During the 1950s and 1960s, a great many individual texts were encoded and work of various
kinds was performed with them. Often, concordances were made; sometimes stylistic studies
were performed. In the early 1960s, Henry Kucera and Nelson Francis created the Brown Corpus
of American English, a one-million-word corpus drawn from works published in 1961.

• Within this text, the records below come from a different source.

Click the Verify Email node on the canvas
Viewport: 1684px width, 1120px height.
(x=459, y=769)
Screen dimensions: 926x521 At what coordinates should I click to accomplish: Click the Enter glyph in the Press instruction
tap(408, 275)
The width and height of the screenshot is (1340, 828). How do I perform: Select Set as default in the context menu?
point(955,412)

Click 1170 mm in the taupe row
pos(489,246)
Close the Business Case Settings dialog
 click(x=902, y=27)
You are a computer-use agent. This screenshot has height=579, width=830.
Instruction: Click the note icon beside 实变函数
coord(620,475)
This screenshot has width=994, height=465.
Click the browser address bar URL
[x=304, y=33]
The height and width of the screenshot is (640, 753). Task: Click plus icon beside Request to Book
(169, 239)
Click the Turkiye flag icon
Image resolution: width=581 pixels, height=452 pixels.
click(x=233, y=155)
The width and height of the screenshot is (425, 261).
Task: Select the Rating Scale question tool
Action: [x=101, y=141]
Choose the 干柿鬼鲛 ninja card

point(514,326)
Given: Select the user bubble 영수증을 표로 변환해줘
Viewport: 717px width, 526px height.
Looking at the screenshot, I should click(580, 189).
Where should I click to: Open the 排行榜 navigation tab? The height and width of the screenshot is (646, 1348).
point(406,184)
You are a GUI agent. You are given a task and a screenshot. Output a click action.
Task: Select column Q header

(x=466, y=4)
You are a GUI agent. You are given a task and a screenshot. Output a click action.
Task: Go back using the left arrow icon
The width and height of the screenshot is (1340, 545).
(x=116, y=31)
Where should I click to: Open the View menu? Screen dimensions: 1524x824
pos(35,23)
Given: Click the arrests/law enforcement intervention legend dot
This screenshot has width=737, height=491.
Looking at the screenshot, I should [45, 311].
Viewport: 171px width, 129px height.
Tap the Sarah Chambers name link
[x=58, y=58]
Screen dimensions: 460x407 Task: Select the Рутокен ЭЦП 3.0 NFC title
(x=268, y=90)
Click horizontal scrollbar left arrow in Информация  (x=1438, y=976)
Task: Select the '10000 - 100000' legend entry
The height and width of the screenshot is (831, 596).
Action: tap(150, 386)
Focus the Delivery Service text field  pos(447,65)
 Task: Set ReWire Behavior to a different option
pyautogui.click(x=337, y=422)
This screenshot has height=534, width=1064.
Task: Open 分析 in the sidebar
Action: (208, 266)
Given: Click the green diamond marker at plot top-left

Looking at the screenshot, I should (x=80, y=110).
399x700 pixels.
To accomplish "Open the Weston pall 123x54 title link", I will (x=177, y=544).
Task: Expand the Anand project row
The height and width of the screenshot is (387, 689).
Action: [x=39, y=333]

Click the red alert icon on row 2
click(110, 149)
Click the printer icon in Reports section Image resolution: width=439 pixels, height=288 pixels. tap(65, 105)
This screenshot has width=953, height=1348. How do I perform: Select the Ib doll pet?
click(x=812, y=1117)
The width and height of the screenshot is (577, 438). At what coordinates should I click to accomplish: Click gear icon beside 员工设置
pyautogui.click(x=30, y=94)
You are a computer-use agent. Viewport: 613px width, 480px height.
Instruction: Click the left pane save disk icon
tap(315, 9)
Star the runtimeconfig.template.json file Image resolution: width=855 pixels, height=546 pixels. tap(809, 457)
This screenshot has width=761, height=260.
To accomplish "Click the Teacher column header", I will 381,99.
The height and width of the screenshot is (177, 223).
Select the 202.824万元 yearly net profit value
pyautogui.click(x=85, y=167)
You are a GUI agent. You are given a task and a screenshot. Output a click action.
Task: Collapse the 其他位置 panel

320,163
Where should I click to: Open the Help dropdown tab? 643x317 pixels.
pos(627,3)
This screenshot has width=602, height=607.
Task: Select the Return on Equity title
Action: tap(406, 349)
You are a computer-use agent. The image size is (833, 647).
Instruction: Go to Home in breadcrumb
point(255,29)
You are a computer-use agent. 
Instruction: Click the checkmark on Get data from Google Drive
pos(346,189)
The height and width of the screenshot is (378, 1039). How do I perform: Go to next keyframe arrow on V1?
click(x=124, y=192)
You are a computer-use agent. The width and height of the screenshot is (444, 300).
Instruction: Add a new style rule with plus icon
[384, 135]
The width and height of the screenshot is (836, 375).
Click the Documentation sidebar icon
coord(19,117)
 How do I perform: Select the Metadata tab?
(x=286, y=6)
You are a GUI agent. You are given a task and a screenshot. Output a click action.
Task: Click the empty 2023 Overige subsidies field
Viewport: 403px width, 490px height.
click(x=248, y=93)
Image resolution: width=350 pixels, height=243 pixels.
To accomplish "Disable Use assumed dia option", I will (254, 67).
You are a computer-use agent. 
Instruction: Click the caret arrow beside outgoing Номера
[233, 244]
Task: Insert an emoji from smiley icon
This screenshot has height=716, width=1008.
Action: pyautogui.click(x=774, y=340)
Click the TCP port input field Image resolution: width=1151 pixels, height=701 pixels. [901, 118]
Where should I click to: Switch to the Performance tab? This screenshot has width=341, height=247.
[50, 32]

The journal Computer and the Humanities began publication in 1966, and in the 1970s,
organizational structures formed to support the field: the Association for Literary and Linguistic
Computing (1973) and the Association for Computers and the Humanities (1978). Also in 1978,
the Lancaster-Oslo-Bergen Corpus of British English was published, created as a pendant to the
Brown Corpus of American English.
Typically, because of the amount of work involved, the first texts to be encoded were the sacred
texts. Busa, as a theologian, found Aquinas worth the effort of 30 years of work (the Index
Thomisticus was finally published in 1978), and the Bible too was one of the earliest texts put
into electronic form.
Of course, the classics were not far behind; classicists are accustomed to very labor-intensive
work with their texts. The Thesaurus Linguae Graecae project was started in the 1970s with the
1
Presentation slides are available at http://sites.nationalacademies.org/PGA/brdi/PGA_064019.
59
OCR for page 60
60 DEVELOPING DATA ATTRIBUTION AND CITATION PRACTICES AND STANDARDS
aim of making a comprehensive digital library of Greek writing in all genres from Homer to the
fall of Constantinople in 1453; it issued its first CD-ROM in 1985.
What counts as data in the humanities? The humanistic disciplines seek, in general, better
understanding of human culture, which means that pretty much anything created by humans is a
plausible object of study. Data in these fields may include:
· digitized editions of major works;
· transcriptions of manuscripts;
· thematic collections (e.g., author, period, genre);
· language corpora (balanced or opportunistic; monolingual or multilingual [parallel
structure or parallel-text translation equivalents]);
· images of artworks (e.g., Rossetti, Blake, DeYoung Museum ImageBase); and
· maps.
Digital representations of pre-existing artifacts now often take multi-media forms, e.g., scans
plus transcriptions. Human culture did not end when humans built computers, however, so digital
artifacts and born-digital objects are also objects of study for humanities disciplines. Scholars are
studying digital art forms, hypertexts, interactive games, databases, and digital records of any
kind. There is no human artifact that is a priori unsuitable as an object of historical or cultural
critical study.
If humanists have been creating large, labor-intensive, expensive digital resources for six
decades, the question arises: is anyone taking care of the materials thus created? The answer is
yes and no.
Publishers of digital editions presumably have a commercial interest in retaining an electronic
copy of the edition. (I do not actually have any evidence that they are aware of having that
interest or that they are acting on that interest, but I hope some of them are, because to the extent
that publishers regard digital editions as commercial products, they have historically not wanted
to deposit the editions with a repository for long-term holding.) Individual projects also have an
interest in the preservation of the materials they create, but individual projects sometimes suffer
from the illusion that they are going to live forever, with the consequence that they are often
taken by surprise when their funding runs out. So neither publishers nor individual data-creating
projects have, as a rule, been reliable long-term custodians of humanities data.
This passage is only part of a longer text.